Gab es zwischendurch Überlegungen, die Band angesichts derartiger Probleme aufzulösen oder andere Konsequenzen zu ziehen?
Peter Hayes: Wir haben es untereinander niemals laut ausgesprochen. Gedanklich hat sich sicher jeder von uns mit der Frage beschäftigt: Was wäre, wenn…? Wobei die Konsequenzen für Leah weitaus größer gewesen wären als für Ro­­bert und mich.

Leah Shapiro: Ich habe noch nie darüber gesprochen, aber in meinem persönlichen Worst-Case-Szenario hätte ich meinen Nachfolger aussuchen wollen, falls es hart auf hart gekommen wäre. Ich hätte nicht mit ansehen können, durch irgendeinen mittelmäßigen Trommler ersetzt zu werden. Obwohl die OP super verlaufen ist, habe ich die Krankheit damit noch nicht besiegt. Selbst Jahre später können noch Komplikationen auftreten. Gerade, wenn man sich wie ich mindestens fünf Stunden am Tag an den Drums verausgabt.

Auch der Albumtitel WRONG CREATURES beschäftigt sich offenbar mit dem Umstand, auf irgendeine Weise eine besondere Bürde zu tragen.
Robert Levon Been: Es geht um das Gefühl, in sich gefangen zu sein und sich selbst nicht entkommen zu können. Egal, wie sehr man es auch versucht. Dieser Gedanke zieht sich in verschiedenen Formen durch das gesamte Album. Vielleicht sind wir ja gar nicht diese edelmütigen, zivilisierten Geschöpfe, für die wir uns halten? Vielleicht sind wir im Grunde nicht besser als ein paar Schweine, die sich im Matsch und in ihrer eigenen Scheiße um die größten Essensabfälle streiten? Es heißt immer, Gott hätte den Menschen nach seinem Ebenbild erschaffen. Doch vielleicht ist ihm dabei ein schrecklicher Konstruktionsfehler unterlaufen. Wir sind ein Fehler im System der Schöpfung.

Gerade bei euch in Amerika ein heißes Streitthema in Kreationistenkreisen, die die Evolutionstheorie vehement bestreiten…
Leah Shapiro: Ich hatte vor ein paar Tagen sogar eine richtige Panikattacke, was wir uns mit diesem Albumkonzept aufgeladen haben! Wir sahen uns eine Diskussion mit diesen Typen im Fernsehen und ihre wirren Thesen an, wir wären alle „Gottes Kinder“. Falls es aber tatsächlich irgendwelche Schwachmaten geben sollte, die unsere Platte ernsthaft auf diese Art interpretieren, würde ich sofort anfangen, Spenden zu sammeln, um diesen notorischen Realitätsverweigerern eine solide Allgemeinbildung zu finanzieren. Wir gründen die WRONG-CREATURES-Stiftung für Unbelehrbare.
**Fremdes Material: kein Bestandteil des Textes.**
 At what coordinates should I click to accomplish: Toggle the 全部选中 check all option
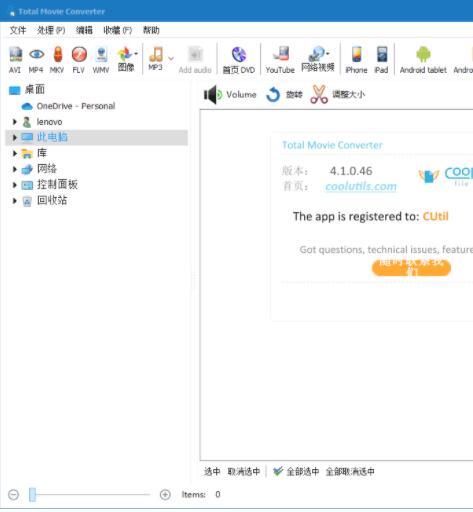(296, 471)
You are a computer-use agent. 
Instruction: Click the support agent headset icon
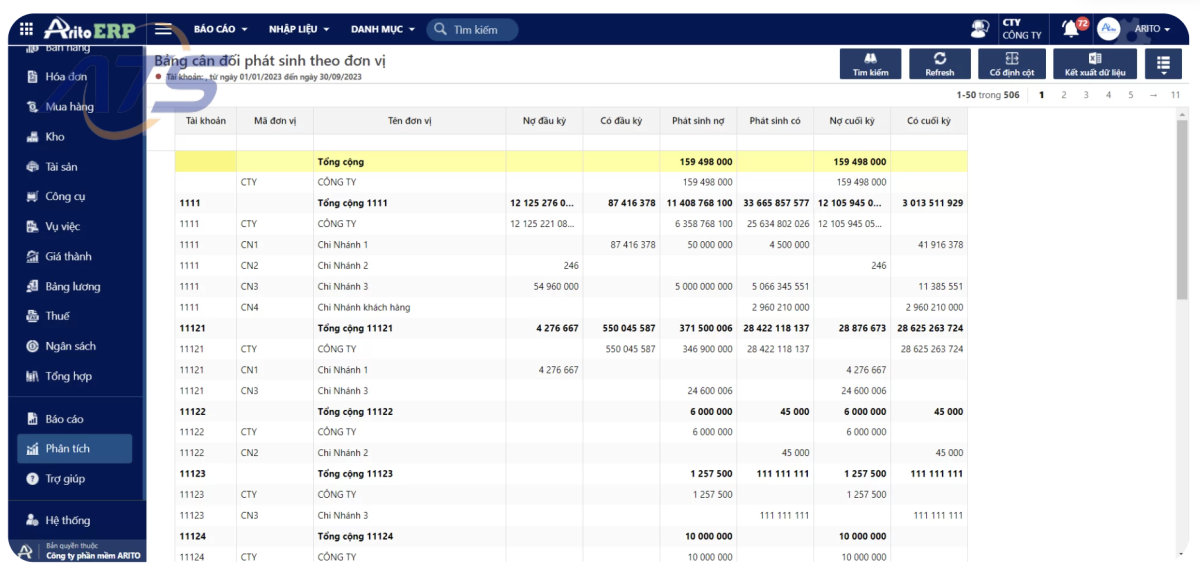(x=979, y=30)
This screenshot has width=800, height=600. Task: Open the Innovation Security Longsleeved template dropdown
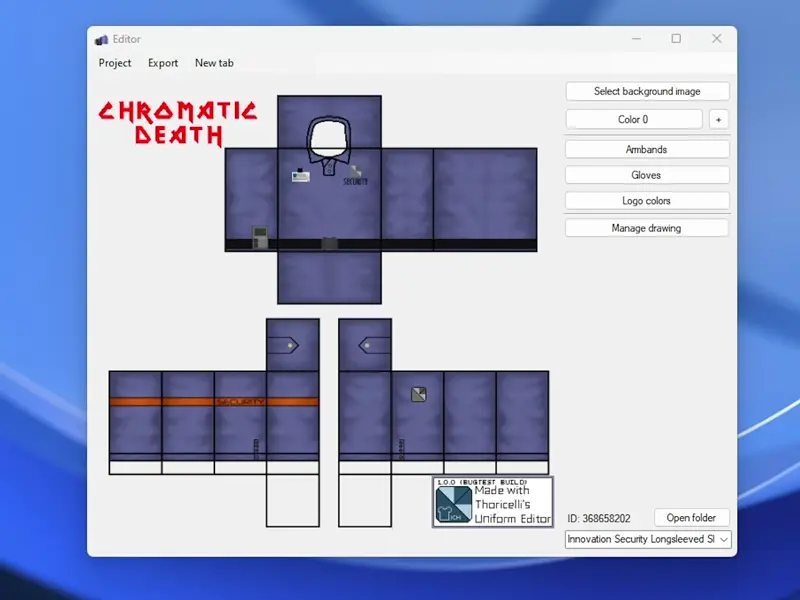(x=648, y=539)
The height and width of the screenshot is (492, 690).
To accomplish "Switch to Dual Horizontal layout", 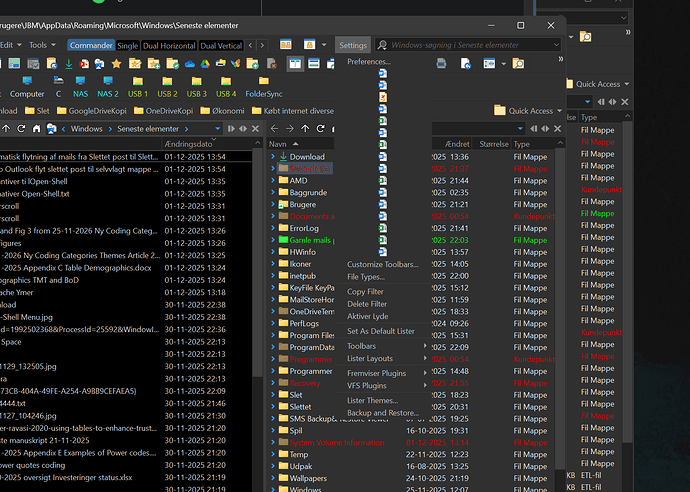I will (169, 45).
Je älter du wirst, desto zynischer scheinen deine Texte zu werden. Oder?
Robert Levon Been: Ich hoffe doch sehr, dass mein Zynismus schon immer sehr deutlich wurde. Aber im Ernst: Ich denke, man sollte in seiner Aussage nicht zu eindimensional werden, sonst wird es schnell berechenbar und langweilig. Eine Art von Kontrast ist sehr wichtig, um die Spannung zu halten. Wenn ich Texte schreibe, lässt sich das mit einem inneren Kampf vergleichen. Ich behaupte etwas und widerspreche mir im nächsten Moment selbst. Alles im Leben hat verschiedene Seiten. In den meisten Fällen be­­kommt man diese verschiedenen Facetten nicht unter einen Hut und bleibt in gewisser Hinsicht immer unzufrieden. Um diese von purer Schizophrenie getriebene Suche nach Perfektion geht es mir.

Peter Hayes: Viele meiner Texte stellen eine Zwiesprache mit dem Tod dar und strotzen nur so vor schwarzem Humor. Ich schätze, diese Art von Unterhaltung führen wir alle irgendwann. Ich glaube, das hilft mir auf gewisse Weise, die Tatsache zu verarbeiten, dass wir alle irgendwann einmal gehen müssen.